> **作業指示**: 下の記録から全行を抜き出し、一字一句変えずにそのまま書き写すこと。

─── 演習用データ

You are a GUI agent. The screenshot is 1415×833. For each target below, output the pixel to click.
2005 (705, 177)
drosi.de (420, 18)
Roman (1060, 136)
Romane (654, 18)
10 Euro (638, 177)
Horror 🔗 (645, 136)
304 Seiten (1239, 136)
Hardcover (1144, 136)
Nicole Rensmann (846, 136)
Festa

──────

> **演習結果**:
You are a GUI agent. The screenshot is 1415×833. For each target below, output the pixel to click.
2005 (705, 177)
drosi.de (420, 18)
Roman (1060, 136)
Romane (654, 18)
10 Euro (638, 177)
Horror 🔗 (645, 136)
304 Seiten (1239, 136)
Hardcover (1144, 136)
Nicole Rensmann (846, 136)
Festa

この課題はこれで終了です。